Allo stesso tempo, la commissione non ha ancora nominato ufficialmente né il motivo dell’hacking né il metodo di penetrazione iniziale nei loro sistemi.
Tuttavia, alcune recenti indagini di esperti esterni indicano che un paio di vulnerabilità critiche in Microsoft Exchange Server, che le grandi organizzazioni utilizzano per gestire le caselle postali, sono state utilizzate come vettore di attacco.
Tracciata come CVE-2022-41080 e CVE-2022-41082 ma anche note collettivamente come ProxyNotShell, le vulnerabilità di fatto una volta concatenate consentono l’esecuzione di codice in modalità remota. I server sono rimasti privi di patch per più di un mese dopo la loro divulgazione, durante il quale sono stati utilizzati attivamente in attacchi per installare shell Web dannose su server vulnerabili.
Facendo riferimento ai risultati della ricerca dei dispositivi su Shodan, gli esperti hanno concluso che fino alla fine di settembre 2020 la Commissione elettorale del Regno Unito utilizzava un server Exchange locale accessibile da Internet con l’applicazione Web Outlook.

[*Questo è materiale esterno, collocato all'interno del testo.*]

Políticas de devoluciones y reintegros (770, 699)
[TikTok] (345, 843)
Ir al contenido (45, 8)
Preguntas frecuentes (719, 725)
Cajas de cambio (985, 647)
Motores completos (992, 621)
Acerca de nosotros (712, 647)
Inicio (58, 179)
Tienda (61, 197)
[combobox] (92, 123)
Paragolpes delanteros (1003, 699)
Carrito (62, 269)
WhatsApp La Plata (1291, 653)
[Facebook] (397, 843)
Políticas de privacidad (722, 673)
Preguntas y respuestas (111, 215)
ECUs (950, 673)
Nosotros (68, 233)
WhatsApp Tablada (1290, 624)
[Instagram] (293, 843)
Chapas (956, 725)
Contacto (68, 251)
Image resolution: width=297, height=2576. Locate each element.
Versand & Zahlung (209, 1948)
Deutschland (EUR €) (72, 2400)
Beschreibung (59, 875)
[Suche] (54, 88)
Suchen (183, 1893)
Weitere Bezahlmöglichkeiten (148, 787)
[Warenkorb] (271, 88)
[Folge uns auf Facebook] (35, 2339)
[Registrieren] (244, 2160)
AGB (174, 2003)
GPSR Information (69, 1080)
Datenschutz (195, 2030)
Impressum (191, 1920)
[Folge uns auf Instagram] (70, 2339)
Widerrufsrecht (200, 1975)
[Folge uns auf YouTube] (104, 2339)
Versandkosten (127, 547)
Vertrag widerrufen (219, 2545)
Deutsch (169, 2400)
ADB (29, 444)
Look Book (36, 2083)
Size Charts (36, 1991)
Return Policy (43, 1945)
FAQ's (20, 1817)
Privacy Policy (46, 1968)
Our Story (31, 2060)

La ricerca mostra anche che lo staff della commissione ha aggiornato l’ultima volta il software del server ad agosto, lo stesso mese in cui gli exploit hanno iniziato a essere utilizzati attivamente.
Questo incidente informatico è un promemoria del danno che può essere causato dall’uso improprio di software ordinari nelle istituzioni pubbliche. Evidenzia inoltre i potenziali rischi quando non si effettuano gli aggiornamenti tempestivi sui propri prodotti.